The impact crater, which is buried under 400 to 1,200 feet (120 to 365 meters) of sand, silt and clay, spans twice the length of Manhattan. The sprawling depression helped create what would eventually become Chesapeake Bay. About 10,000 years ago, ice sheets began to melt and once-dry river valleys filled with water. The rivers of the Chesapeake region converged directly over the buried crater, according to the U.S. Geological Survey.
Gregory Gohn of the USGS and his colleagues analyzed samples from two deep holes drilled into the crater near its center.
"I think what we wanted to do is drill into the central part of the crater and get as long of a section as we could and understand the processes that put them in the order we found them," Gohn told Space.com.
Within seconds of the object's touchdown, rocks were flung high into the air. The force of the impact carved a colossal cavity and caused temperatures to skyrocket, turning brittle rocks into taffy. Then, material along the cavity's rim surged downhill into the bowl-shaped depression like an avalanche.
The extreme heat, the researchers say, killed off most life. However, they found abundant microbes living today in the deepest parts of the crater. Some of the ancient bacteria would have survived the impact, the researchers say, because their little hideouts didn't feel the brunt of the heat. The rest of the abundant and newly discovered microbial life is thought to have recolonized the zapped area possibly tens of thousands of years following the impact when temperatures dropped to habitable levels.
"The impact broke up and disaggregated all of these blocks of rock," said researcher Mary Voytek, a microbiologist at the USGS, "and that actually creates space for [the microbes] to colonize and it also creates new routes for water and material to move though, which is always good for bugs."
So a catastrophic event like this could actually be a boon to microbes, at least in the long-run, Voytek said. The impact breaks up compacted rock to create nooks and crannies for bacteria to reside in, and it also brings in a fresh supply of food.

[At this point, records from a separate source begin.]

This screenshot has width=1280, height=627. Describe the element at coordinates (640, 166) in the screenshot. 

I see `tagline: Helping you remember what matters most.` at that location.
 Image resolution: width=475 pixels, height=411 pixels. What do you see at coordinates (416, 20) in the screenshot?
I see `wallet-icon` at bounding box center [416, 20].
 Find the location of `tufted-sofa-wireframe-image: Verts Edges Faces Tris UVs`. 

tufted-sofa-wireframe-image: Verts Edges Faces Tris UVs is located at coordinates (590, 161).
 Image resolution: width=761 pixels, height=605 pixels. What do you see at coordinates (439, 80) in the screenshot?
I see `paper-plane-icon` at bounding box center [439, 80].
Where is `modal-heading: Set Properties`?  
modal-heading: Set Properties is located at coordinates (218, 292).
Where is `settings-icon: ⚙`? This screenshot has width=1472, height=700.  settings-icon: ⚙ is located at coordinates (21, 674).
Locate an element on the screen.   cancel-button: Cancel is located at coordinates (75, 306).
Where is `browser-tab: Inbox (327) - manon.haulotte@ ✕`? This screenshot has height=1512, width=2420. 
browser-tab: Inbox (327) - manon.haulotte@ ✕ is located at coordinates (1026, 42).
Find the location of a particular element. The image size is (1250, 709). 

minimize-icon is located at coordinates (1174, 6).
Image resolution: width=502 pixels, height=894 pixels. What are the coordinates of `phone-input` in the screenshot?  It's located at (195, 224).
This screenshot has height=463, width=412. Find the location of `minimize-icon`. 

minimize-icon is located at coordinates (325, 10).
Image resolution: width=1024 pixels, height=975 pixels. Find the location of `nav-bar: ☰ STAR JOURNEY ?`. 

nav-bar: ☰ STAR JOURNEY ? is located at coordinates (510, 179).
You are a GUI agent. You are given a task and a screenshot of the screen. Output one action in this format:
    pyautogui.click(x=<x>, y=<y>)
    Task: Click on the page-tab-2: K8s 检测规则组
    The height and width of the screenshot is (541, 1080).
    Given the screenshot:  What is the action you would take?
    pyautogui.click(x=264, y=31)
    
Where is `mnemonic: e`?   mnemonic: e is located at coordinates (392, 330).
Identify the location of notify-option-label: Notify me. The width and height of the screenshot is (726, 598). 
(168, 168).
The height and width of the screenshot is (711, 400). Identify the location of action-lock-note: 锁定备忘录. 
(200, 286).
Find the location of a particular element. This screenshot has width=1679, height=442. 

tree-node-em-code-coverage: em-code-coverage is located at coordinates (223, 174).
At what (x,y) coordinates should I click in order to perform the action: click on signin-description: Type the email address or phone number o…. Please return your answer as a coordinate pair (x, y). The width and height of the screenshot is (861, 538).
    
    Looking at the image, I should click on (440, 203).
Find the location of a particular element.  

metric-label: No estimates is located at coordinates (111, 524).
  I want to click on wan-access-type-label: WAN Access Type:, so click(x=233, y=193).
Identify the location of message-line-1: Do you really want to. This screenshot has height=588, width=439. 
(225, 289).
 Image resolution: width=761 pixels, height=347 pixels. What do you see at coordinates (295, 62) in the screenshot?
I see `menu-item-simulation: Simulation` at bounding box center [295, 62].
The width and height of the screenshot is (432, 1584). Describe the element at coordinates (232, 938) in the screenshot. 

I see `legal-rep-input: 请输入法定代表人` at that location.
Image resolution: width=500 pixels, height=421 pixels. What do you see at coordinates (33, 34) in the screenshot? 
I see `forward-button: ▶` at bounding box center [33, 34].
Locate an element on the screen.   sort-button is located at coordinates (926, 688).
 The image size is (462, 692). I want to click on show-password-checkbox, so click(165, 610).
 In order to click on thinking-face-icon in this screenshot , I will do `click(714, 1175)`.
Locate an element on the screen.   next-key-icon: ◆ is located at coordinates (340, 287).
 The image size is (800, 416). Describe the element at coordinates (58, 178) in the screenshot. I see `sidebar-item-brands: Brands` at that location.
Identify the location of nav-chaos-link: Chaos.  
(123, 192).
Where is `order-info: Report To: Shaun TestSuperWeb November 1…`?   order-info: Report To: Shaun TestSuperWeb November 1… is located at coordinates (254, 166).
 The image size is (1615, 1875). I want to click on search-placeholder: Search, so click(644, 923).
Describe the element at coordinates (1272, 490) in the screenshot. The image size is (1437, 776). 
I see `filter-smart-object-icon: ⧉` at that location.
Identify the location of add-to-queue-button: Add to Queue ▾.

"It's somewhat analogous to whale falls," when a whale carcass eventually settles on the sea floor, Voytek said. "All of a sudden it's a restaurant for these bugs."
Understanding the biological effects of this asteroid impact will shed light on the potential for life deep underground during Earth's Archaean period, 3.8 billion to 2.5 billion years ago, when impacts were more frequent than today. The results also have implications for predicting life in the deep biosphere on Mars.
"If we're going to find life [on Mars], everyone agrees a good place to look is in the subsurface," Voytek said.
The project, which is detailed in the June 27 issue of the journal Science, was funded by the USGS, NASA, the National Science Foundation, the Austrian Science Foundation and DOSECC Inc.